The Tribunal discussed with the applicant the other relevant criteria in cl.050.212. He stated that he had not made any arrangements to depart Australia nor had anyone else made any arrangements on his behalf for him to depart Australia. He lost contact with his parents in China many years ago and does not know where they are. His paternal grandparents, who brought him up, have both passed away. He has nowhere to go if he returns to China. He has no intention of departing Australia. Other than for this application for a Bridging visa, he does not have any other application before the Tribunal. He does not have any pending application before a Court. His criminal law proceedings have also been finalised. He has not made any application to the Minister for Ministerial intervention.

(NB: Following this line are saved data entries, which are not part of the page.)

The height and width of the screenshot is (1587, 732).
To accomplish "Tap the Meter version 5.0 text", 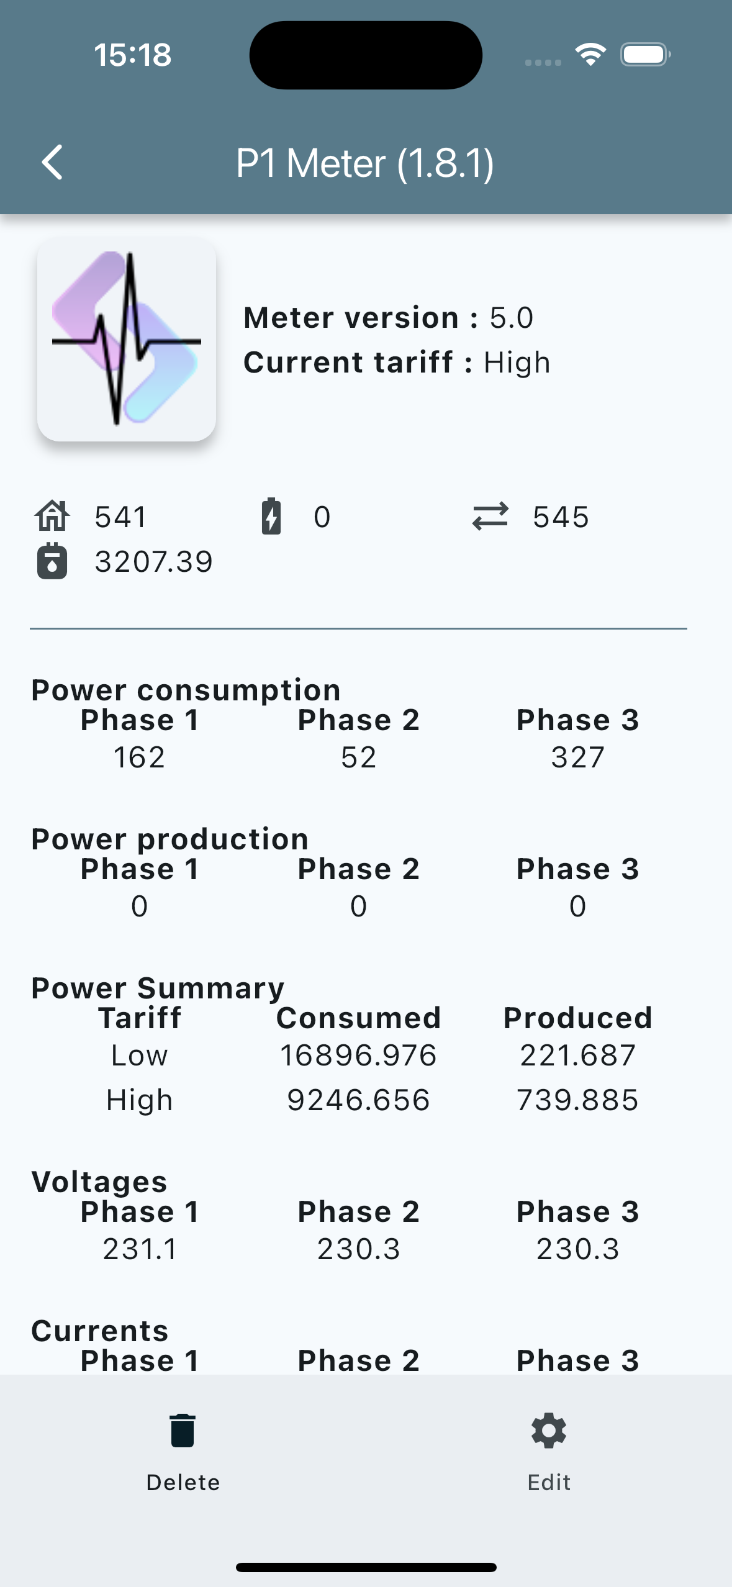I will coord(388,318).
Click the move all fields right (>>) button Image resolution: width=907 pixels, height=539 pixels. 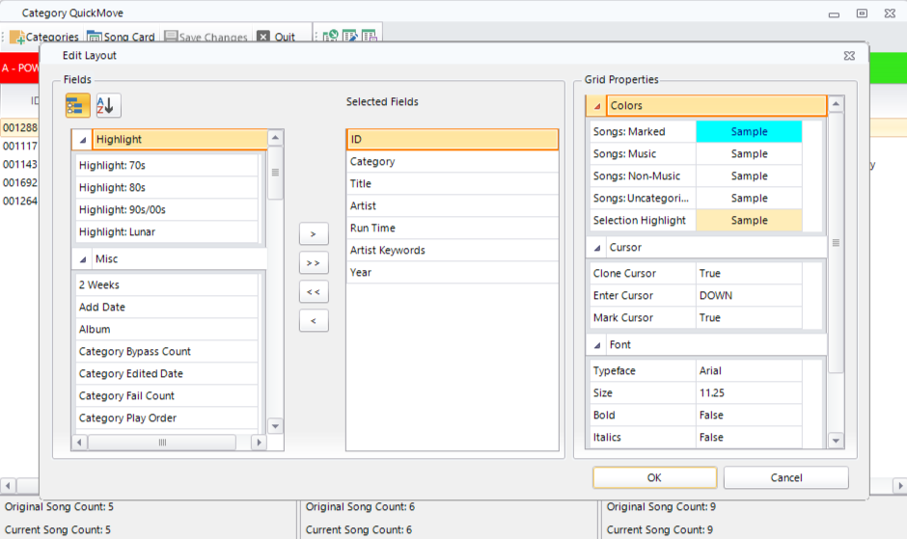click(313, 263)
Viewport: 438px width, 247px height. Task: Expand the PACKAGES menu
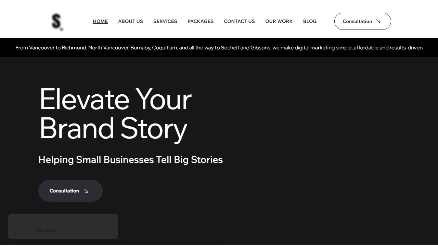coord(201,21)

The Tribunal explained to the applicant the threshold criteria in cl.050.212 and raised as an issue with him the fact that he did not satisfy any of the relevant criteria. After a long pause, he responded that he did not know what to do. The Tribunal suggested that he obtain some immigration advice specific to his circumstances.
The applicant has not provided the Tribunal with any evidence that he lodged an application for a substantive visa at the time of application. Therefore, the Tribunal finds that, at the time of application, the applicant has not made, in Australia, a valid application for a substantive visa of a kind that can be granted if he is in Australia and that application has not been finally determined. The Tribunal is not satisfied that he will apply, in Australia, within a period allowed for the purpose, for a substantive visa of a kind that can be granted if he is in Australia. Accordingly, the applicant does not meet the requirements of cl.050.212(3).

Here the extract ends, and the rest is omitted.